What the task asks - In the article on The Very Best of Herman's Hermits, who actually performs the cover of "Oh You Pretty Things" that closes Side 2?

Selected passage -
Greatest hits album by Herman's Hermits
- Released: 1984
- Genre: Pop, rock
- Label: EMI/Music for Pleasure

Herman's Hermits chronology
| The Most of Herman's Hermits Volume 2 (1972) | The Very Best of Herman's Hermits (1984) | Into Something Good: The Mickie Most Years 1964–72 (2008) |

= The Very Best of Herman's Hermits =

The Very Best of Herman's Hermits is the name of a greatest hits album released in the U.K. by EMI Records' budget label Music For Pleasure for Herman's Hermits in 1984. The album's final track on Side 2, the cover version of David Bowie's "Oh You Pretty Things" is not Herman's Hermits but Peter Noone solo from 1971. EMI licensed the song for this LP from RAK Records. The cover uses the same photograph as earlier MFP compilation The Most of Herman's Hermits. It was rated 4.5 stars by AllMusic.

Information supplied -

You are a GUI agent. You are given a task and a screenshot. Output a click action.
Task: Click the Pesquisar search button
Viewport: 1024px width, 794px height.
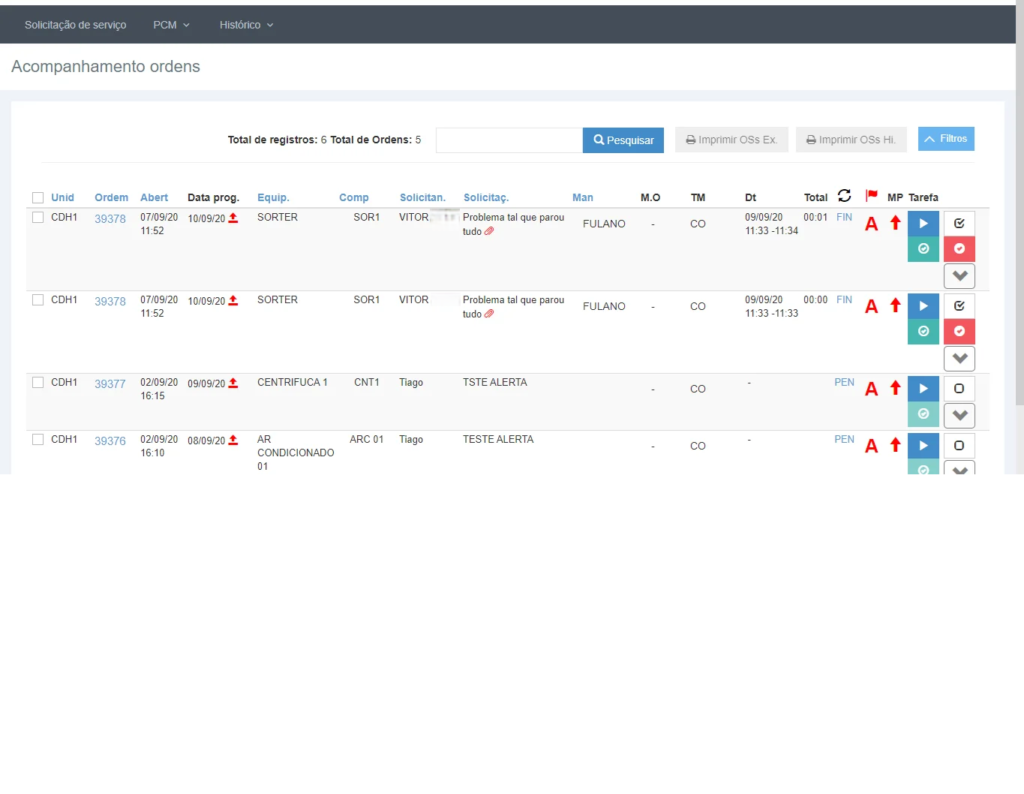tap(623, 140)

Output of the exercise - Peter Noone, as a solo artist, in a 1971 recording.